The three-dimensional structure of Ca2+-bound calcyclin: implications for Ca2+-signal transduction by S100 proteins.

Background: Calcyclin is a member of the S100 subfamily of EF-hand Ca2+-binding proteins. This protein has implied roles in the regulation of cell growth and division, exhibits deregulated expression in association with cell transformation, and is found in high abundance in certain breast cancer cell lines. The novel homodimeric structural motif first identified for apo calcyclin raised the possibility that S100 proteins recognize their targets in a manner that is distinctly different from that of the prototypical EF-hand Ca2+ sensor, calmodulin. The NMR solution structure of Ca2+-bound calcyclin has been determined in order to identify Ca2+-induced structural changes and to obtain insights into the mechanism of Ca2+-triggered-target protein recognition. Results: The three-dimensional structure of Ca2+-bound calcyclin was calculated with 1372 experimental constraints, and is represented by an ensemble of 20 structures that have a backbone root mean square deviation of 1.9 Angstrom for the eight helices. Ca2+-bound calcyclin has the same symmetric homodimeric fold as observed for the apo protein. The helical packing within the globular domains and the subunit interface also change little upon Ca2+ binding, A distinct homology was found between the Ca2+-bound states of the calcyclin subunit and the monomeric S100 protein calbindin D-9k.
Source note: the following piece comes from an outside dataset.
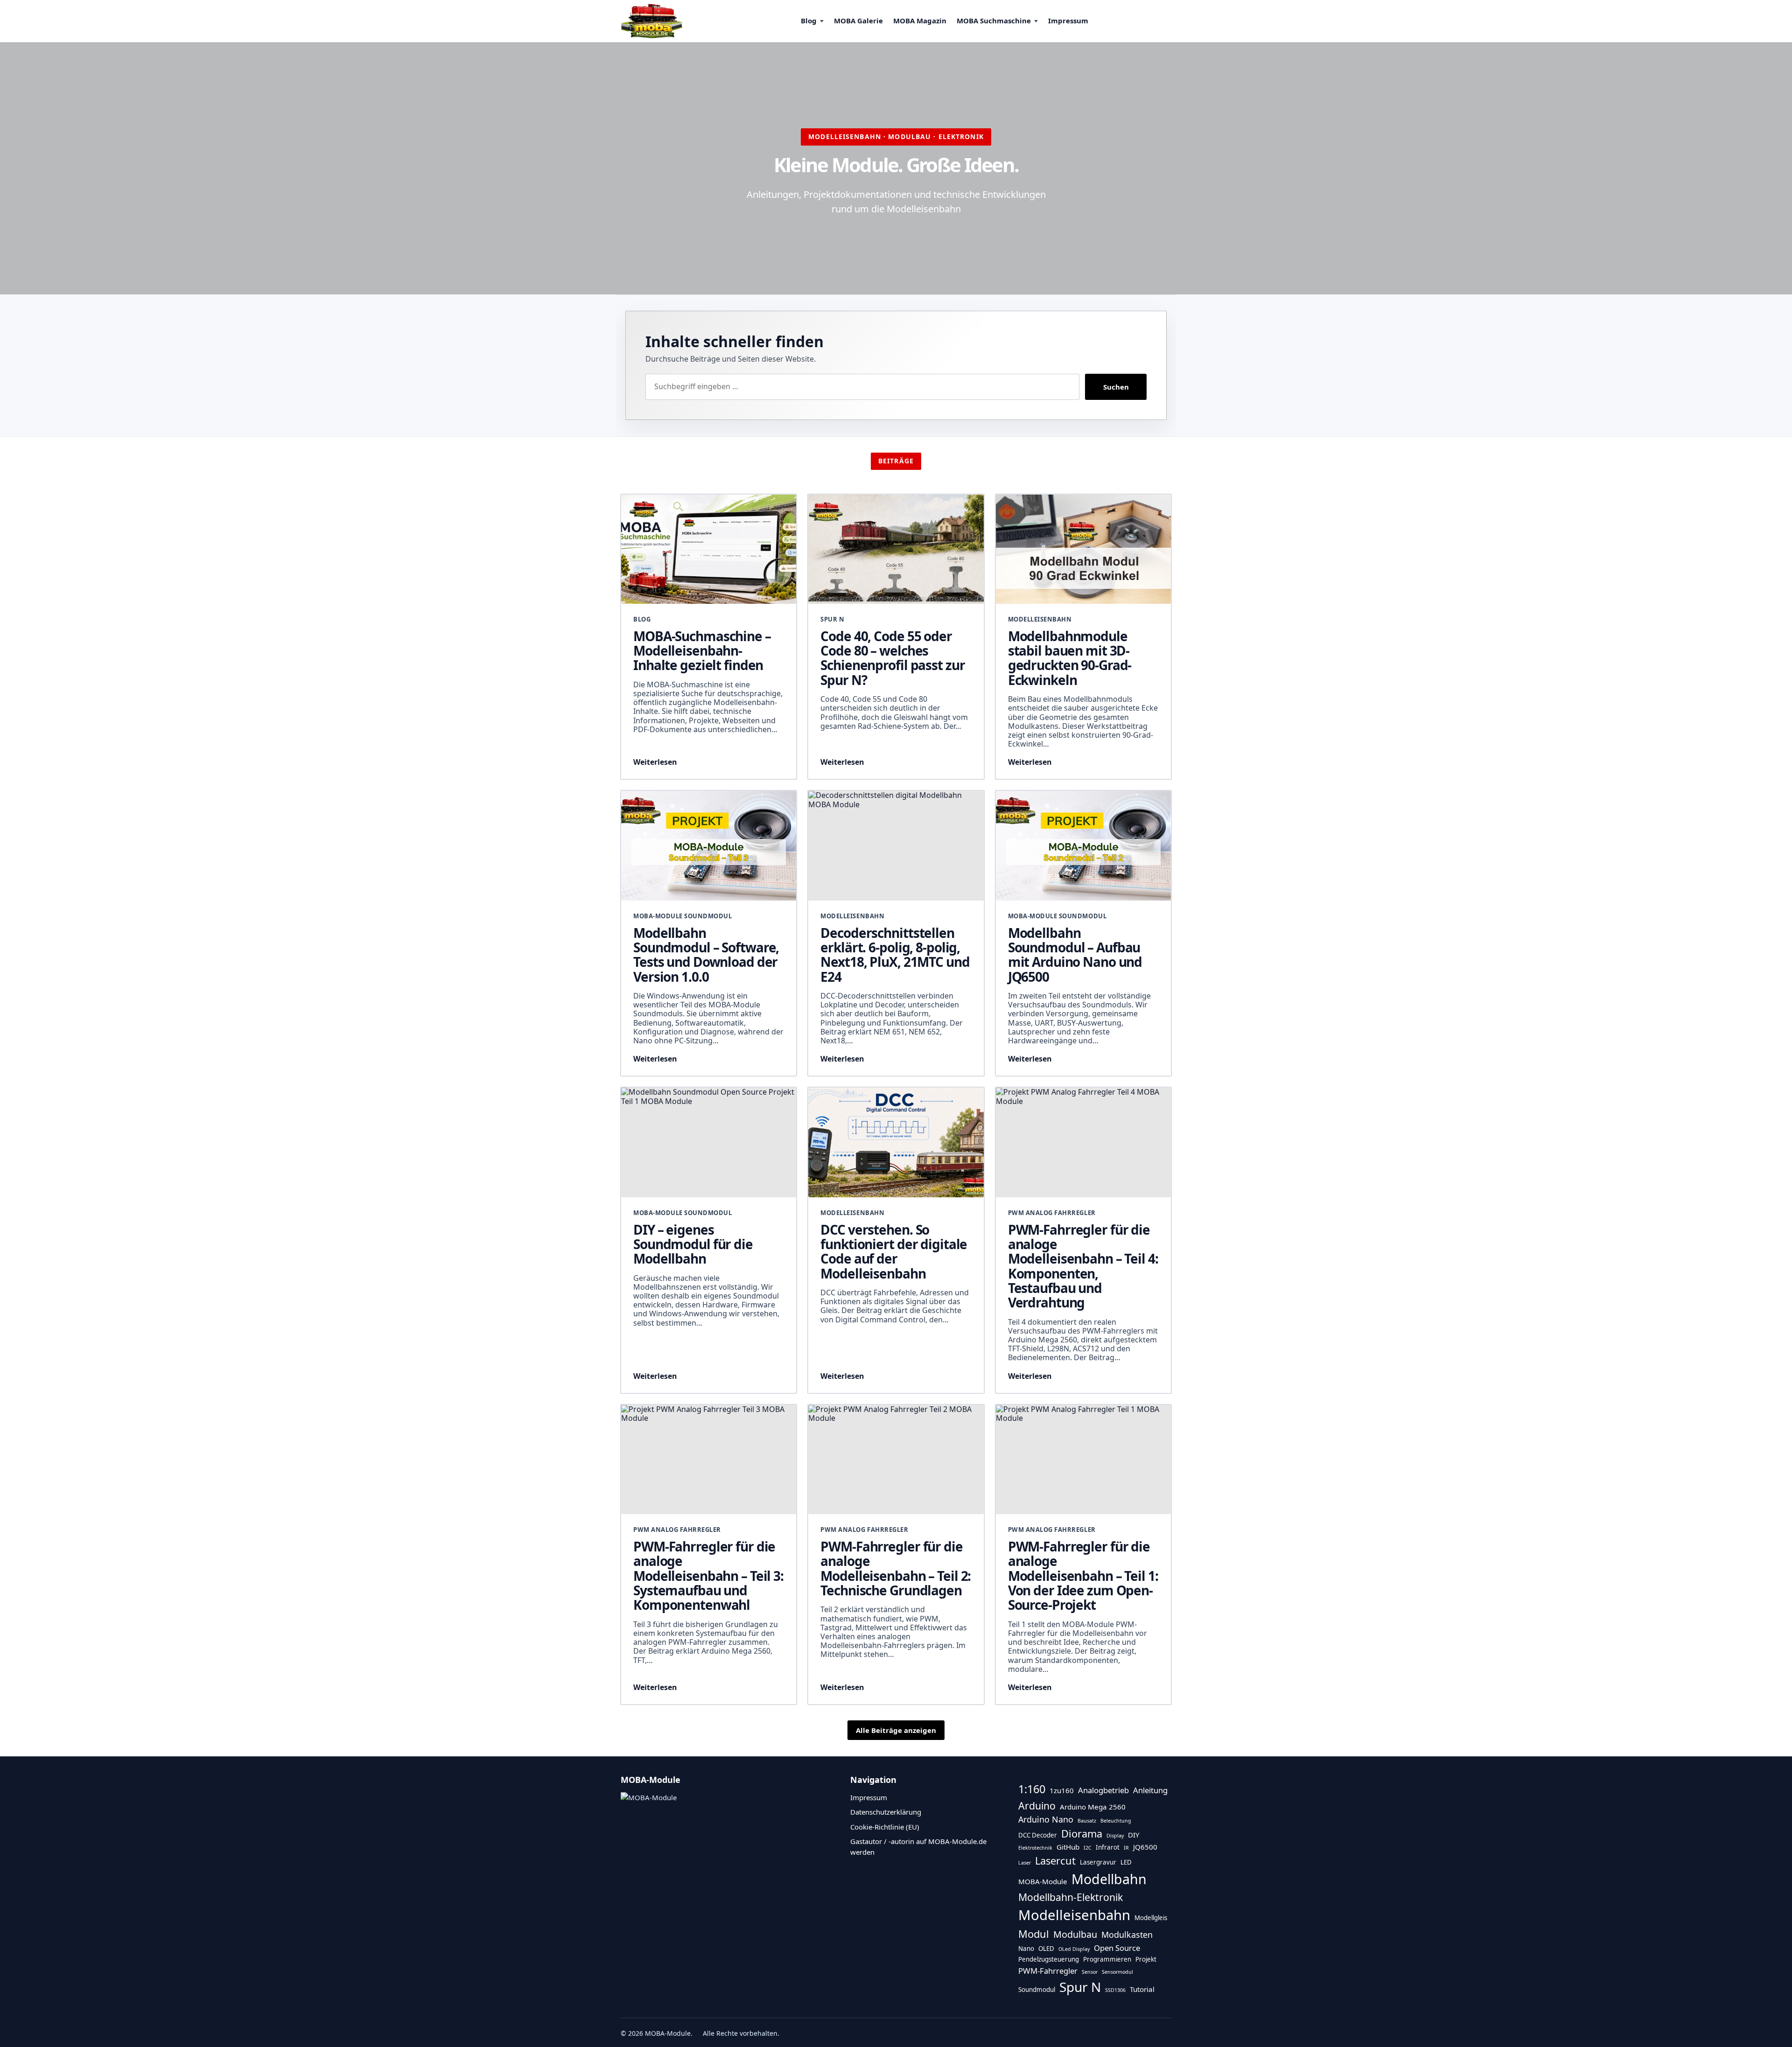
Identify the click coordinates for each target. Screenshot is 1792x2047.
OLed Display (1074, 1949)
Conclusions: Only very modest Ca2+-induced changes are observed in the structure of calcyclin, in sharp contrast to the domain-opening that occurs in calmodulin and related Ca2+-sensor proteins. Thus, calcyclin, and by inference other members of the S100 family, must have a different mode for transducing Ca2+ signals and recognizing target proteins. This proposal raises significant questions concerning the purported roles of S100 proteins as Ca2+ sensors.